#### Tujuan
Salin kembali seluruh kutipan tentang teori belajar Thorndike tanpa mengubah satu huruf pun.

#### Kutipan Sumber
.....
Menurut Thorndike, Belajar adalah proses interaksi antara stimulus dan respon,Stimulus adalah apa yang merangsang terjadinya kegiatan belajar seperti pikiran, perasaan, atau hal-hal lain yang dapat ditangkap melalui alat indera, dengan kata lain Stimulus adalah kejadian yang meng aktifkan perilaku.[4] sedangkan Respon adalah reaksi yang dimunculkan peserta didik ketika belajar, yang dapat pula berupa pikiran, perasaan, atau gerakan/tindakan. Menurut Anita; 2009 respon adalah reaksi yang dapat diobservasi terhadap sebuah stimulus.


Jadi perubahan tingkah laku akibat kegiatan belajar dapat berwujud konkrit, yaitu yang dapat diamati, atau tidak konkrit yaitu yang tidak dapat diamati. Meskipun aliran behaviorisme sangat mengutamakan pengukuran, tetapi tidak dapat menjelaskan bagaimana cara mengukur tingkah laku yang tidak dapat diamati. Teori Thorndike ini disebut pula dengan teori koneksionisme (Slavin, 2000).
.....
#### Baris Hasil Ekstraksi
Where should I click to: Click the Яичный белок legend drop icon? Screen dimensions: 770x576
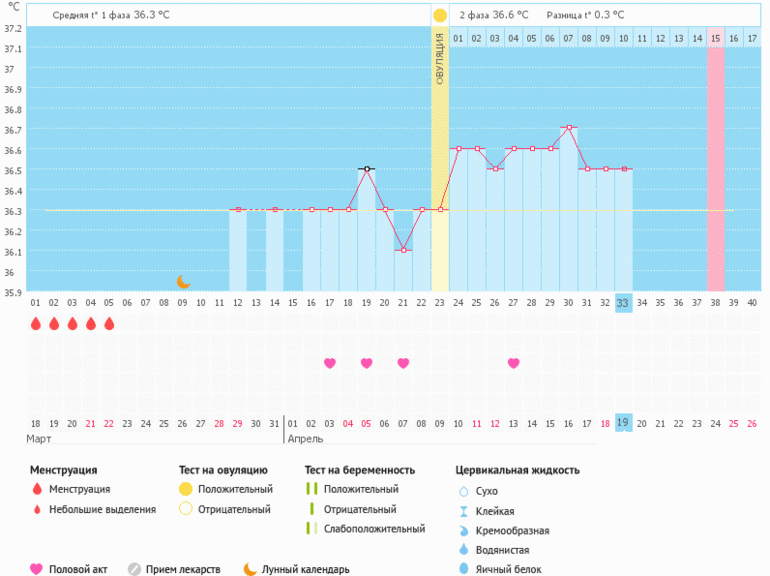462,569
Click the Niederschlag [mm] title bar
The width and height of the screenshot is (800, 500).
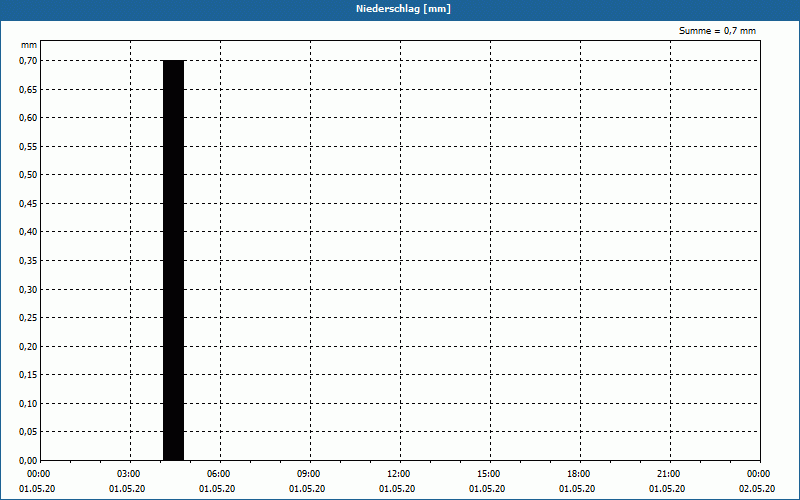(400, 9)

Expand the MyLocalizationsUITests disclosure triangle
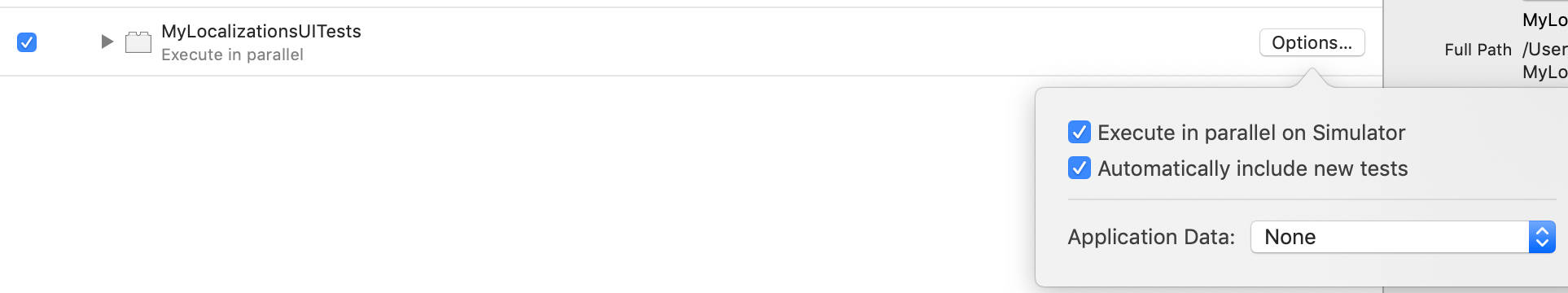pos(107,42)
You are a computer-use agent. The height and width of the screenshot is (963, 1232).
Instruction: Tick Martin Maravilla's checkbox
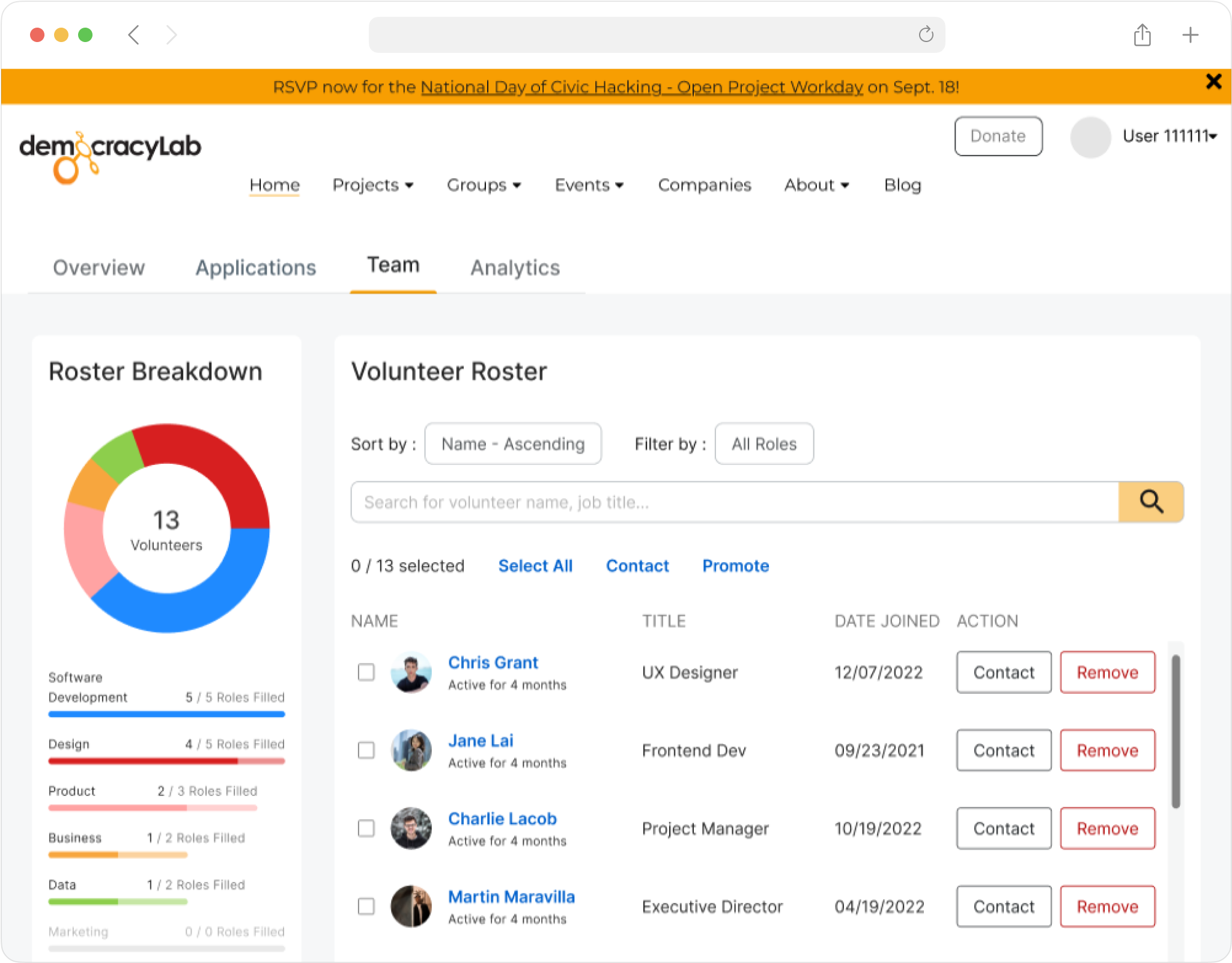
.....
#### Jawaban Terurai
Menurut Thorndike, Belajar adalah proses interaksi antara stimulus dan respon,Stimulus adalah apa yang merangsang terjadinya kegiatan belajar seperti pikiran, perasaan, atau hal-hal lain yang dapat ditangkap melalui alat indera, dengan kata lain Stimulus adalah kejadian yang meng aktifkan perilaku.[4] sedangkan Respon adalah reaksi yang dimunculkan peserta didik ketika belajar, yang dapat pula berupa pikiran, perasaan, atau gerakan/tindakan. Menurut Anita; 2009 respon adalah reaksi yang dapat diobservasi terhadap sebuah stimulus.


Jadi perubahan tingkah laku akibat kegiatan belajar dapat berwujud konkrit, yaitu yang dapat diamati, atau tidak konkrit yaitu yang tidak dapat diamati. Meskipun aliran behaviorisme sangat mengutamakan pengukuran, tetapi tidak dapat menjelaskan bagaimana cara mengukur tingkah laku yang tidak dapat diamati. Teori Thorndike ini disebut pula dengan teori koneksionisme (Slavin, 2000).